- [The problem]
Edit the entries below so that "GUI agent" becomes "desktop assistant" everywhere it occurs, and reproduce every other line unchanged.

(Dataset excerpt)
►

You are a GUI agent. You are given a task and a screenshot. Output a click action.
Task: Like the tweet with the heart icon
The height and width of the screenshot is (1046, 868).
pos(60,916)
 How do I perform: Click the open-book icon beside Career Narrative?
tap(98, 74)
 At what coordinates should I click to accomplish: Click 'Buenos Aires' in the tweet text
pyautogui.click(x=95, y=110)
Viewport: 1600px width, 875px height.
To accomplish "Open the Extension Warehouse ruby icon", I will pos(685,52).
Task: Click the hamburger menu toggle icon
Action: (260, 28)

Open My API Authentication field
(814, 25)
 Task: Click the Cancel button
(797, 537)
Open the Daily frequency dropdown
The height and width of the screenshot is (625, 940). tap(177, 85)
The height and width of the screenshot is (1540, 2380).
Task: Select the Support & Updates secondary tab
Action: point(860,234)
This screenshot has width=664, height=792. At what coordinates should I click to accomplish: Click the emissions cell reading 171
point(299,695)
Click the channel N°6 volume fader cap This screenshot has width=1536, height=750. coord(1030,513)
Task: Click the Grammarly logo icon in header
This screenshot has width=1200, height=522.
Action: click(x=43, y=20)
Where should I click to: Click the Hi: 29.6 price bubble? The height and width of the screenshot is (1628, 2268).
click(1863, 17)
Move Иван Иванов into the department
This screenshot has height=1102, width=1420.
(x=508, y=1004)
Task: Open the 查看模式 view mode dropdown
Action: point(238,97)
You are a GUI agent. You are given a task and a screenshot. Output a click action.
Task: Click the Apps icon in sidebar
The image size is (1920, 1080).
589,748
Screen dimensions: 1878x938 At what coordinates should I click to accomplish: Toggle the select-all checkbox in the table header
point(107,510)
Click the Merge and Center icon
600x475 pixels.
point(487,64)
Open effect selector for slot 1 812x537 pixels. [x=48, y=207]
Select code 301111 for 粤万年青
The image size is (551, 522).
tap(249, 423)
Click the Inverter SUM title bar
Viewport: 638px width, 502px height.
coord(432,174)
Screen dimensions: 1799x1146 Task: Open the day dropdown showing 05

◄

- [Solution]
You are a desktop assistant. You are given a task and a screenshot. Output a click action.
Task: Like the tweet with the heart icon
The height and width of the screenshot is (1046, 868).
pos(60,916)
 How do I perform: Click the open-book icon beside Career Narrative?
tap(98, 74)
 At what coordinates should I click to accomplish: Click 'Buenos Aires' in the tweet text
pyautogui.click(x=95, y=110)
Viewport: 1600px width, 875px height.
To accomplish "Open the Extension Warehouse ruby icon", I will pos(685,52).
Task: Click the hamburger menu toggle icon
Action: (260, 28)

Open My API Authentication field
(814, 25)
 Task: Click the Cancel button
(797, 537)
Open the Daily frequency dropdown
The height and width of the screenshot is (625, 940). tap(177, 85)
The height and width of the screenshot is (1540, 2380).
Task: Select the Support & Updates secondary tab
Action: point(860,234)
This screenshot has width=664, height=792. At what coordinates should I click to accomplish: Click the emissions cell reading 171
point(299,695)
Click the channel N°6 volume fader cap This screenshot has width=1536, height=750. coord(1030,513)
Task: Click the Grammarly logo icon in header
This screenshot has width=1200, height=522.
Action: click(x=43, y=20)
Where should I click to: Click the Hi: 29.6 price bubble? The height and width of the screenshot is (1628, 2268).
click(1863, 17)
Move Иван Иванов into the department
This screenshot has height=1102, width=1420.
(x=508, y=1004)
Task: Open the 查看模式 view mode dropdown
Action: point(238,97)
You are a desktop assistant. You are given a task and a screenshot. Output a click action.
Task: Click the Apps icon in sidebar
The image size is (1920, 1080).
589,748
Screen dimensions: 1878x938 At what coordinates should I click to accomplish: Toggle the select-all checkbox in the table header
point(107,510)
Click the Merge and Center icon
600x475 pixels.
point(487,64)
Open effect selector for slot 1 812x537 pixels. [x=48, y=207]
Select code 301111 for 粤万年青
The image size is (551, 522).
tap(249, 423)
Click the Inverter SUM title bar
Viewport: 638px width, 502px height.
coord(432,174)
Screen dimensions: 1799x1146 Task: Open the day dropdown showing 05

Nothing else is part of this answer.